Chelate-enforced phosphine coordination enables α-abstraction to give zirconium alkylidenes

The rigid PNP pincer ligand (PNP = deprotonated anion of bis(ortho-diisopropylphoshinoaryl)amine) is shown to stabilize the (Zr=CHR)(2+)- fragment. (PNP)Li(THF) (2-THF) contains P-Li bonds, as evinced by the observation of the Li-P coupling in the solution P-31 NMR spectrum and by the X-ray structural determination in the solid state. 2-THF reacts with ZrCl4(Et2O)(2) to give (PNP)ZrCl3 (3). (PNP)ZrCl3 (3) can be alkylated with RCH2MgCl to give (PNP)Zr(CH2R)(3) (4a-c). (PNP)ZrMe3 (4a) is thermally stable, and its solid-state structure is characterized by severe distortions from the octahedral geometry.

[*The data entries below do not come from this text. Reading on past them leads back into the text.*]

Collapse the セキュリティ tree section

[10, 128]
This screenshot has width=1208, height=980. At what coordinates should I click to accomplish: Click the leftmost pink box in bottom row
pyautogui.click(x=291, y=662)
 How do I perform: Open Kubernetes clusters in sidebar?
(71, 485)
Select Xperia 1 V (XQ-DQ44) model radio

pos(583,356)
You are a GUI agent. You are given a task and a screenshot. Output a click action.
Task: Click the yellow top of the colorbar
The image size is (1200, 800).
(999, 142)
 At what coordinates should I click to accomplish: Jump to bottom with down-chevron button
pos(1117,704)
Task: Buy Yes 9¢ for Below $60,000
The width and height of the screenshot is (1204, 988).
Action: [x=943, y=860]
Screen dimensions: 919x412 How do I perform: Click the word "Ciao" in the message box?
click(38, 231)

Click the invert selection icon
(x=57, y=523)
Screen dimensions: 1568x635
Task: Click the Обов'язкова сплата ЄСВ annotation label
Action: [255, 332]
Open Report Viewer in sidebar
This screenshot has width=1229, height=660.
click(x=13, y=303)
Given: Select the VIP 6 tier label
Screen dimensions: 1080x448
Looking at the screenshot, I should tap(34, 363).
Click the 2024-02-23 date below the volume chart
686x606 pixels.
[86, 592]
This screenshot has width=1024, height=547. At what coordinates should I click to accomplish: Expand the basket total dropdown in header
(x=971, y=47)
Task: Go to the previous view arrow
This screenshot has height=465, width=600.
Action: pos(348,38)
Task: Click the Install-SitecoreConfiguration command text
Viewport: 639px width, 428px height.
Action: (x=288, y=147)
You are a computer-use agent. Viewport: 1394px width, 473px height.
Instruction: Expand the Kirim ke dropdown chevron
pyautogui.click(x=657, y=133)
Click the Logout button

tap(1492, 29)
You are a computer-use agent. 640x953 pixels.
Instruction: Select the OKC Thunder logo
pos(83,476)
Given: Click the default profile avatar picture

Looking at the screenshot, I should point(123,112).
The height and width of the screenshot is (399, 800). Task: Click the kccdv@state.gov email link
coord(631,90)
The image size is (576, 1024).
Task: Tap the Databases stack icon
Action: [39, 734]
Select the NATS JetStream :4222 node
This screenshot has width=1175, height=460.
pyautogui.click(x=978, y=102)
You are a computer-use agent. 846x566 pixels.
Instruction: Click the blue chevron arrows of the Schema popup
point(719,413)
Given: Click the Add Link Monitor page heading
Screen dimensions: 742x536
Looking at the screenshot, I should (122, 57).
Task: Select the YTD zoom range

The (PNP)Zr(CH2R)(3) (R = phenyl (4b) or p-tolyl (4c)) compounds undergo a-abstraction at ambient temperature to give isolable Zr alkyl/alkylidenes (PNP)Zr(=CHR)(CH2R) (5b,c). The reaction follows a first-order rate law (t(1/2) at 298 K approximate to 2.3 h). The activation parameters were determined from the VT NMR studies (4b --> 5b): DeltaH(double dagger) = 19(1) kcal/mol; DeltaS(double dagger) = -14(3) cal/(mol K); DeltaG(298)(double dagger) = 23(2) kcal/mol. The importance of the enforcement of the phosphine coordination by the rigid PNP ligand is discussed.